Mr. Pechthalt argued that the ruling also requires the ACCJC to set aside its decision this week to give the college a newly created two-year accreditation status called “restoration.” The union had called that status “deceptive,” arguing that it would impose a higher bar for accreditation than other colleges faced, and offered no way for the college to appeal the commission’s decision in two years.
Tim Killikelly, president of the American Federation of Teachers local that represents instructors at City College, said one outcome of the decision should be the immediate restoration of the college’s Board of Trustees, to help “return us back to normal.” The California Community Colleges system had stripped the board of power and placed the college under the sole control of a system-appointed special trustee in July 2013, after concluding that the college was not responding to the accreditor’s demands for improvement quickly enough.
For her part, Barbara Beno, president of the accrediting commission, argued in a statement issued on Friday that “Judge Karnow essentially found that the ACCJC did not do anything wrong” with respect to the college’s accreditation.

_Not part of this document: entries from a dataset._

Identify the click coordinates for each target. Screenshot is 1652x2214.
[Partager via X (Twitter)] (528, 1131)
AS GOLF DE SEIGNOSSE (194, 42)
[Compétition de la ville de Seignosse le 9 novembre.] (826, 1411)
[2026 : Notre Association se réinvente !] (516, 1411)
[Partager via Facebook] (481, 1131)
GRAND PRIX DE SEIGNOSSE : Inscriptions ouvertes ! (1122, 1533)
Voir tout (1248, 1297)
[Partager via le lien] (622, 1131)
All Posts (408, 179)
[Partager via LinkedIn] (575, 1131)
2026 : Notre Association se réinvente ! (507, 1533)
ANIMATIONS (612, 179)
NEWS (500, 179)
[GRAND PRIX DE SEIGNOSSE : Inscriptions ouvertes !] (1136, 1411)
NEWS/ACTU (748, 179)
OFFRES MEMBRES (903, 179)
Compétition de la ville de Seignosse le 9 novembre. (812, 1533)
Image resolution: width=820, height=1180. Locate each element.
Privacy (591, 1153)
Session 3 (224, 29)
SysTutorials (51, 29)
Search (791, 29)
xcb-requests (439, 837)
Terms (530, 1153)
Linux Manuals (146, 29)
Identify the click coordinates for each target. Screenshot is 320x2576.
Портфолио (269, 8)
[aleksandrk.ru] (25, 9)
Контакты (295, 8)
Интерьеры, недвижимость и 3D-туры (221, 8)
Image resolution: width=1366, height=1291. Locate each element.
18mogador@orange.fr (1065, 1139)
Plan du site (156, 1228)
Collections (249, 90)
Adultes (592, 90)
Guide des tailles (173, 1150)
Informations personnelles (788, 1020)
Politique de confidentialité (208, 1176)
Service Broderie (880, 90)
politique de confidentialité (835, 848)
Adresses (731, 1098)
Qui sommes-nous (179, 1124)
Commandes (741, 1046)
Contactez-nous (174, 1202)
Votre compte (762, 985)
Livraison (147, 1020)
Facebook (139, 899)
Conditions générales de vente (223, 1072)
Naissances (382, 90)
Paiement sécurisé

Her statement listed several accusations against the commission that the judge did not uphold, including assertions that she had improperly influenced the college’s evaluation team or that the commission had based decisions on factors not spelled out in its accrediting standards.
Judge Karnow plans to issue a final ruling after hearing from lawyers for the city and the commission, which have until February 3 to respond.
Business Considerations
The city’s lawsuit hinged entirely on assertions that the ACCJC’s actions had violated California’s unfair-competition law, which seeks to protect consumers and businesses from wrongful business conduct. Judge Karnow described as apparently unprecedented the city’s use of that law to challenge an accreditor’s actions.
The ACCJC argued that the unfair-competition law did not apply to it because it is a nonprofit organization, it does not compete in a commercial market, and its accreditation activities should not be thought of as business-related conduct.
Judge Karnow, in allowing the lawsuit to proceed, held that he would have agreed with the ACCJC if the state law sought only to protect business competition, but the law’s other goal of protecting consumers made it applicable in this case. In Friday’s decision, he said: “Because ACCJC receives compensation to provide accreditation reviews, including the one at issue here, and maintains a paid full-time support staff to facilitate the provision of accreditation services, the conduct at issue in this case can properly be described as a ‘business’ practice.”
Judge Karnow also rejected the ACCJC’s argument that the federal law that provides for federal recognition of accreditors and gives weight to their decisions precludes third-party challenges to those decisions by making no mention of them.
Among the federal regulations the judge found the accrediting commission to have violated, he said it had failed in 2013 to include enough academics on an evaluation team for the college, neglected to provide the college with a detailed written report clearly defining its deficiencies, and did not give the college sufficient opportunity to respond to deficiencies identified by the commission but not the evaluation team.
Both the city and the U.S. Education Department had asserted that a conflict of interest was created by the presence of Laney College’s president, Peter Crabtree—the husband of Ms. Beno, the ACCJC’s president—on the accreditation team evaluating the college. Judge Karnow, while finding no evidence directly establishing such a conflict, concluded that the ACCJC had nonetheless violated the state’s unfair-competition law by not taking adequate steps to prevent conflicts of interest or their appearance in selecting its commission and evaluation-team members.